George Best (Foto: Cordon Press)
George Best (Foto: Cordon Press)

Best, por su parte, siguió donde lo había dejado: abandonó los Earthquakes para irse a jugar a Hong Kong, dio toda clase de tumbos por medio mundo para intentar ganar un poco más de dinero y acabó retirándose en el Tobermore United de la liga norirlandesa, al borde de los cuarenta años, anotando seis goles en cuatro partidos. El resto ya lo saben o se lo imaginan: en 1984, su mujer se cansó de él y se divorció, aunque siguieron como socios de Blondes, el local que Best había abierto en Londres mientras apuraba la retirada.

Sin nadie que le vigilara, pasó aquellas navidades en prisión por conducir borracho. Dos meses de sentencia que aprovechó para jugar con el equipo de la Ford Open Prison. No sería su última estancia entre rejas: peleas, borracheras, coches estampados contra paredes… así fueron los ochenta para Best. Se dedicó a dar entrevistas y a cobrar por ellas. En 1990 apareció en el programa de Terry Wogan, uno de los más populares de Inglaterra y reconoció que un periódico le había pagado casi mil libras por contar cómo le había ido en la cárcel.

Estaba borracho como una cuba y con pinta de poco aseado. En un momento dado se puso a gritar que quería follar y Womad tuvo que cortarle…

Sus apariciones en los medios, obviamente, menguaron. Sus locales cerraban y abrían, como sus mansiones. Cada cierto tiempo, como sucede ahora con Gascoigne, ocupaba la portada de algún tabloide por su avanzado estado de autodestrucción. En 2001, consecuencia de la enésima borrachera, entra en coma. Tras diez horas de intervención, los médicos consiguen transplantarle un hígado. Best promete empezar de cero y asegura estar muy feliz de esta nueva oportunidad.

Tres años más tarde vuelven a detenerle por conducir borracho.

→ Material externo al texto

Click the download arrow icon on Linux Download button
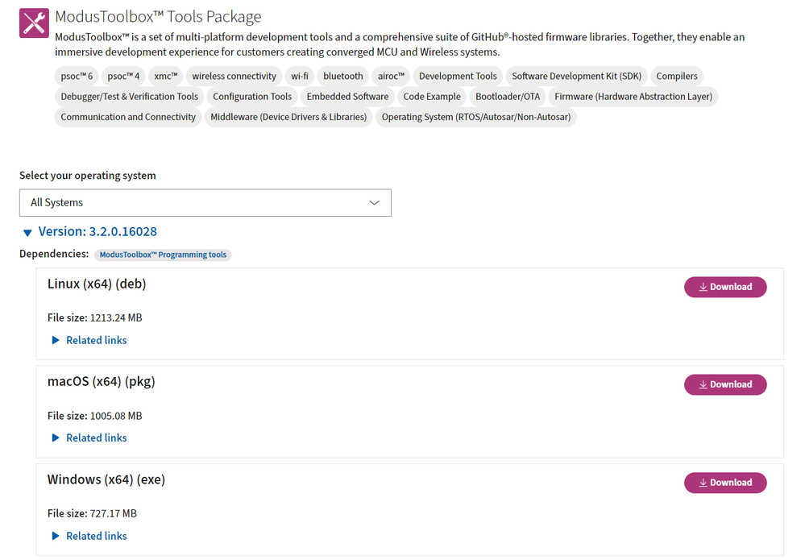Image resolution: width=805 pixels, height=560 pixels. pos(704,287)
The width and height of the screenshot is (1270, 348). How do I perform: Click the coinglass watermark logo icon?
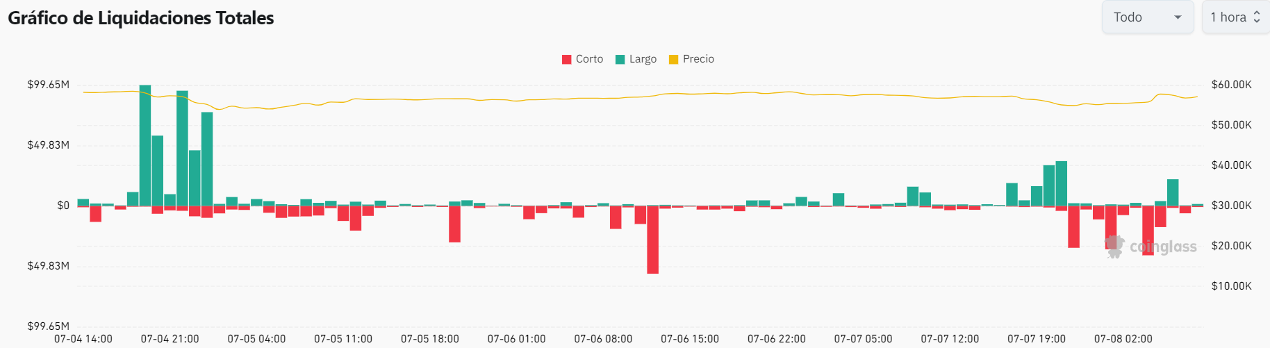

La cosa no duraría mucho más: el daño que ya no le hace el hígado se lo hace la medicación inmunodepresora que evita el rechazo del transplante. En un año envejece diez, se pone amarillo por completo y empieza a entrar y salir de hospitales por neumonías, problemas renales y toda la sucesión de amagos que anticipan el golpe fatal. Es solo entonces cuando reconoce públicamente que es alcohólico, que sí, que «algo había imaginado», pero que ahora se da cuenta del problema. Es demasiado tarde: el 25 de noviembre de 2005 muere en un hospital de Londres. A su entierro en Belfast acuden más de cien mil personas. Entre ellas, llevando al hombro el ataúd, el exseleccionador Billy Bingham.

2 Comentarios

  1. Una pequeña corrección, Best estaba ya en el United en 1961, pero no tenía 17 años ya que nació en mayo de 1946. Con 15 pertenecía a las categorías inferiores y finalmente debutó en 1ª con el club de Manchester en septiembre del 1963, a los 17 eso sí.

    Por lo demás, estupendo artículo.